Exercise materials: Begin

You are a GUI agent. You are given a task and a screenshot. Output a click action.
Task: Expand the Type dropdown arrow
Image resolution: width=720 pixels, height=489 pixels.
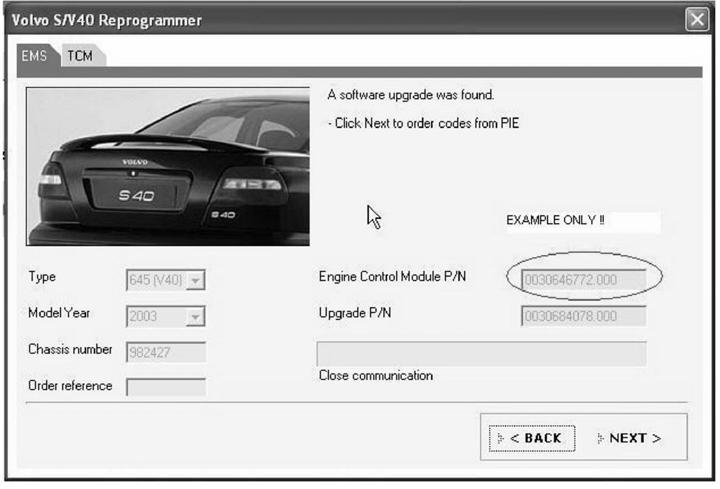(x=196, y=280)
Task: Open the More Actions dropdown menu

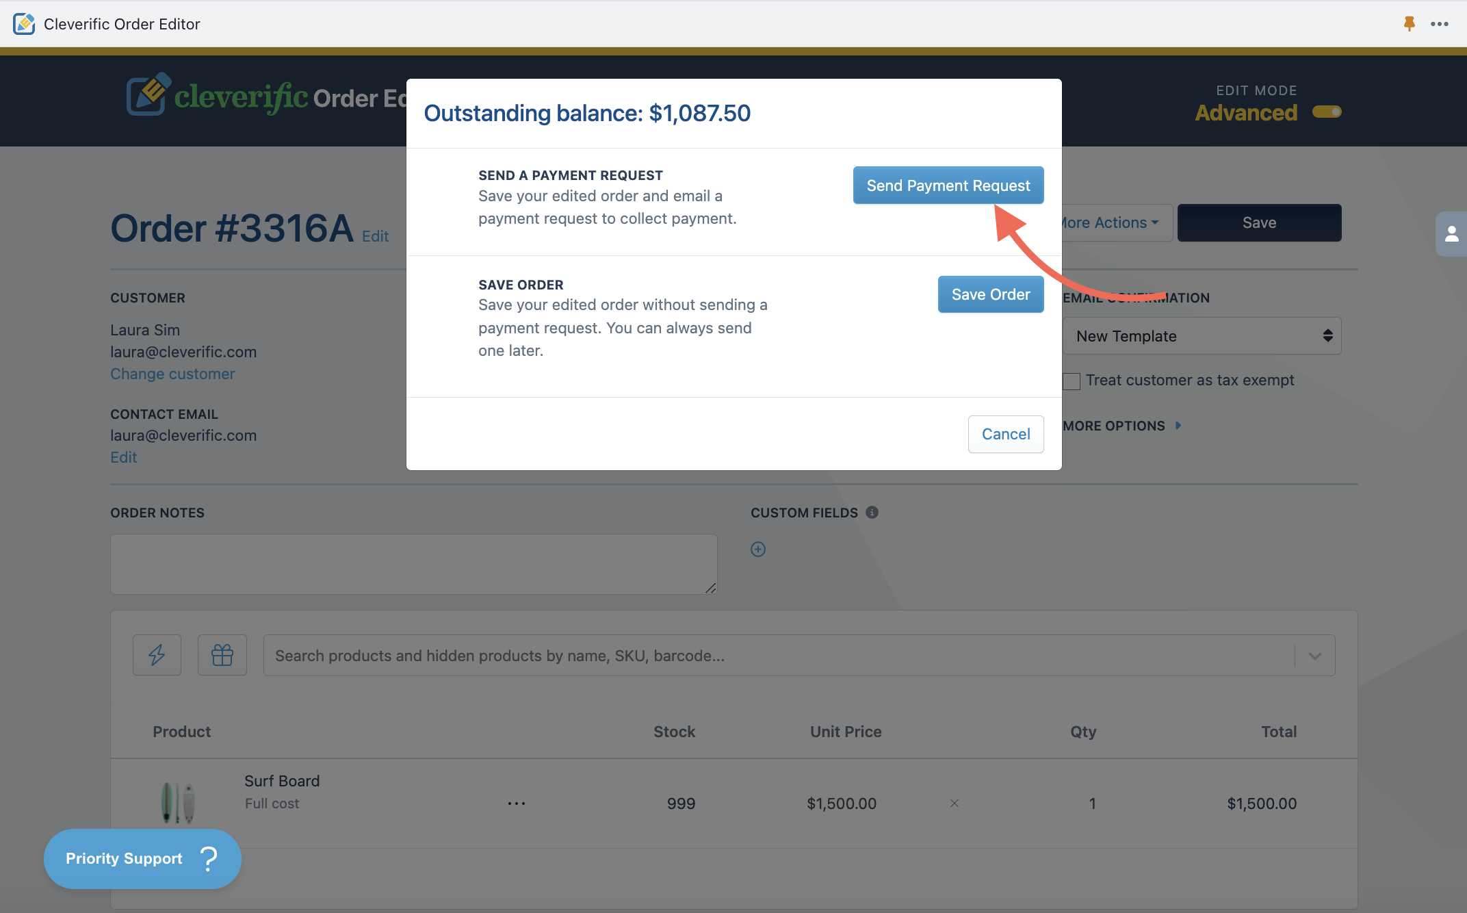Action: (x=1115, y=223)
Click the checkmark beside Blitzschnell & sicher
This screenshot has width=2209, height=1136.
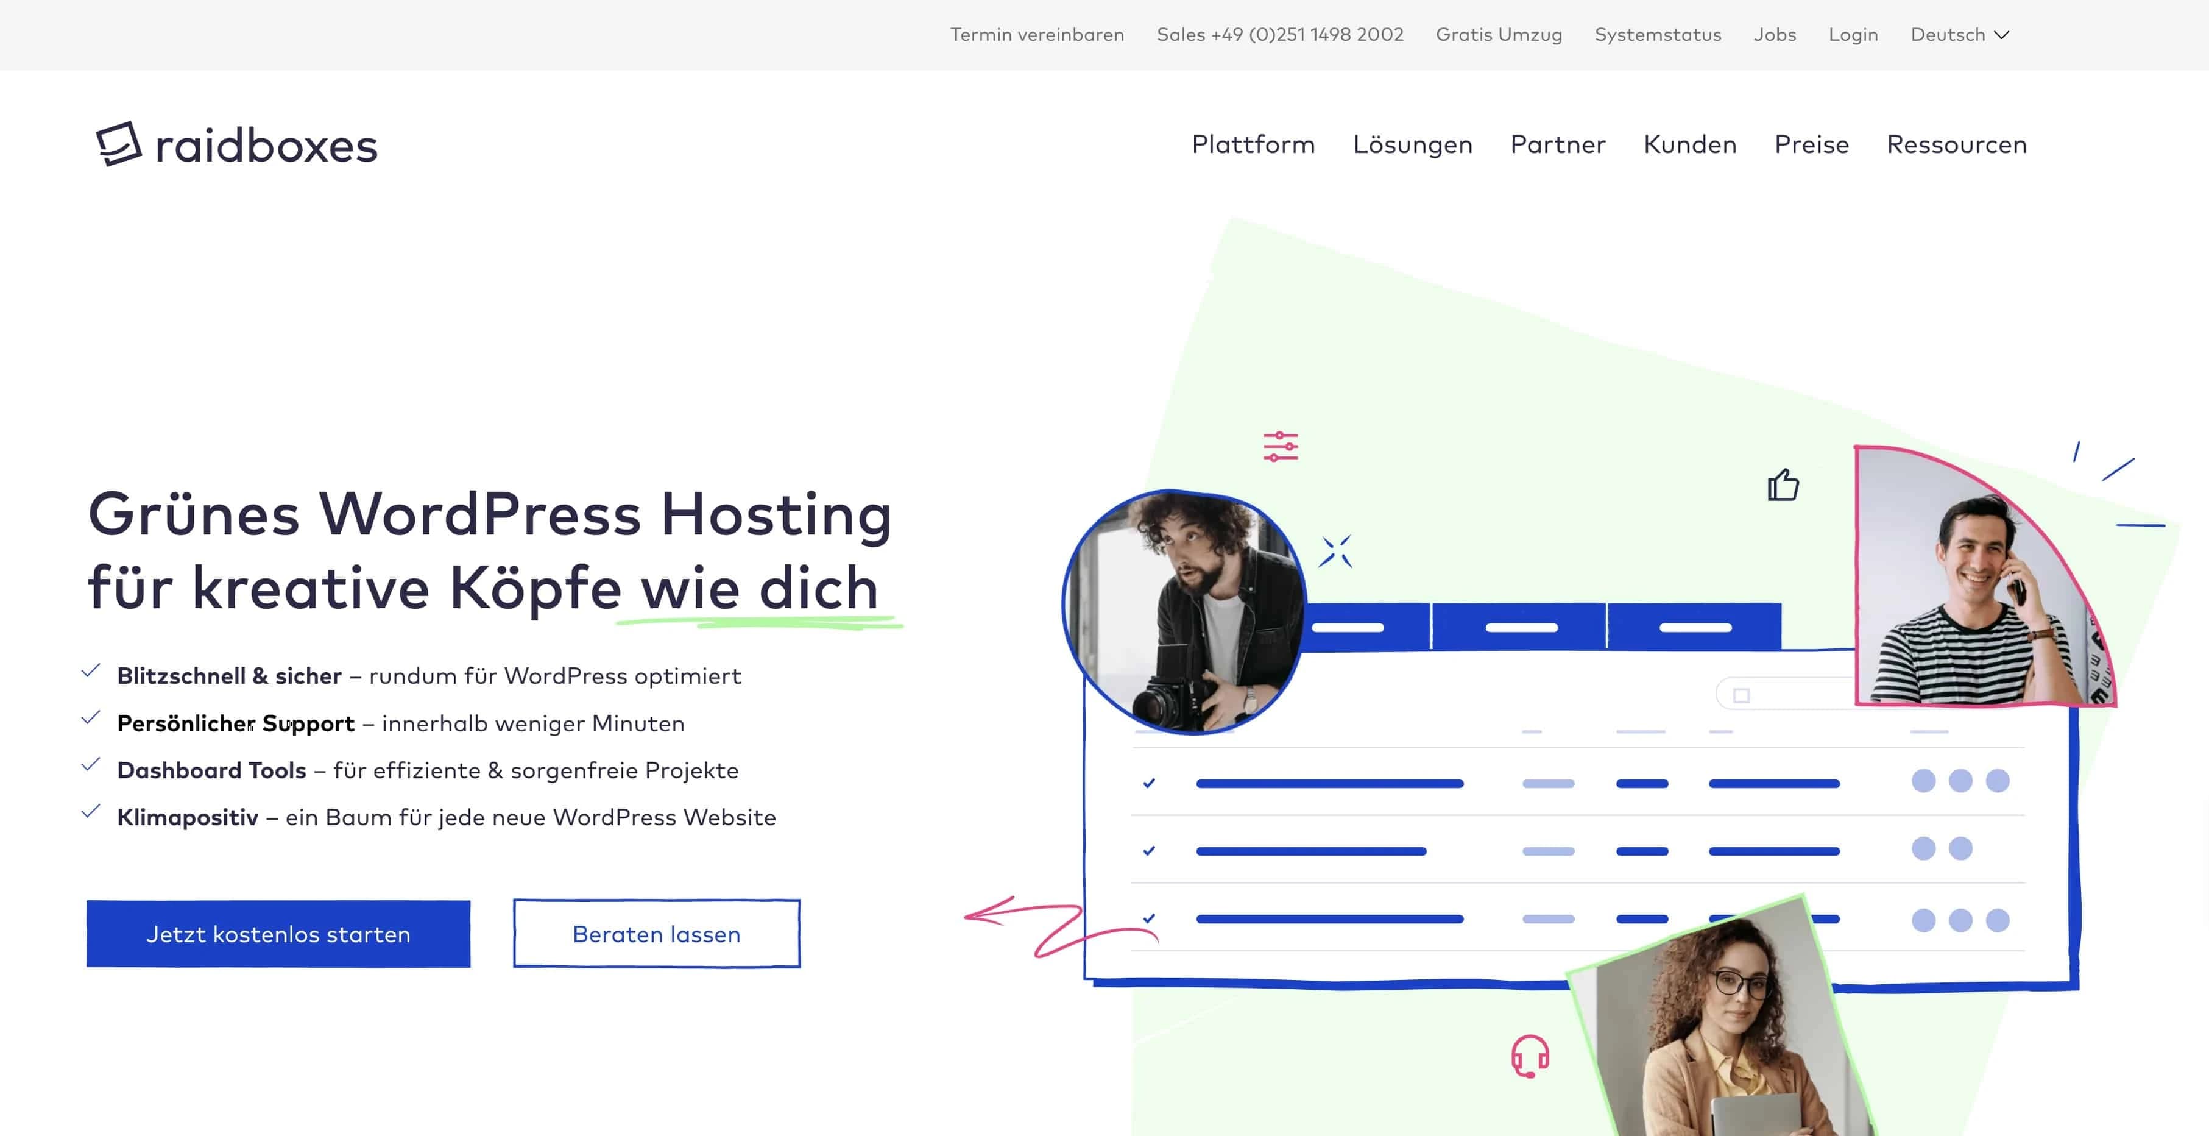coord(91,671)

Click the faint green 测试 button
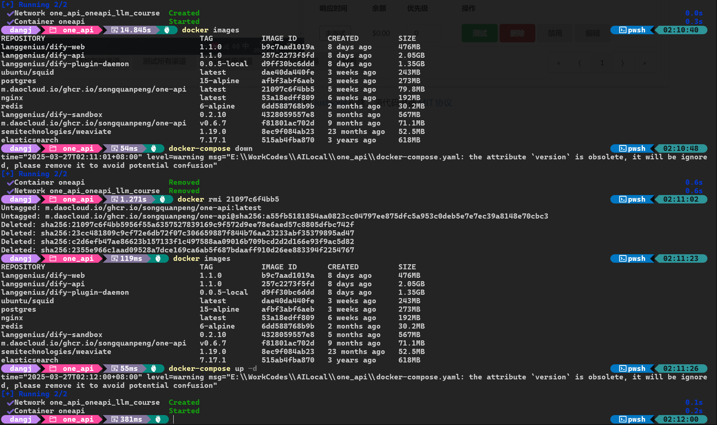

Exercise materials: End

_Exercise goal_
Give the listing above again in its entirety, exactly as written and free of images.

_Task solution_
You are a GUI agent. You are given a task and a screenshot. Output a click action.
Task: Expand the Type dropdown arrow
Image resolution: width=720 pixels, height=489 pixels.
(x=196, y=280)
Task: Open the More Actions dropdown menu

Action: (x=1115, y=223)
Click the checkmark beside Blitzschnell & sicher
This screenshot has width=2209, height=1136.
coord(91,671)

Click the faint green 测试 button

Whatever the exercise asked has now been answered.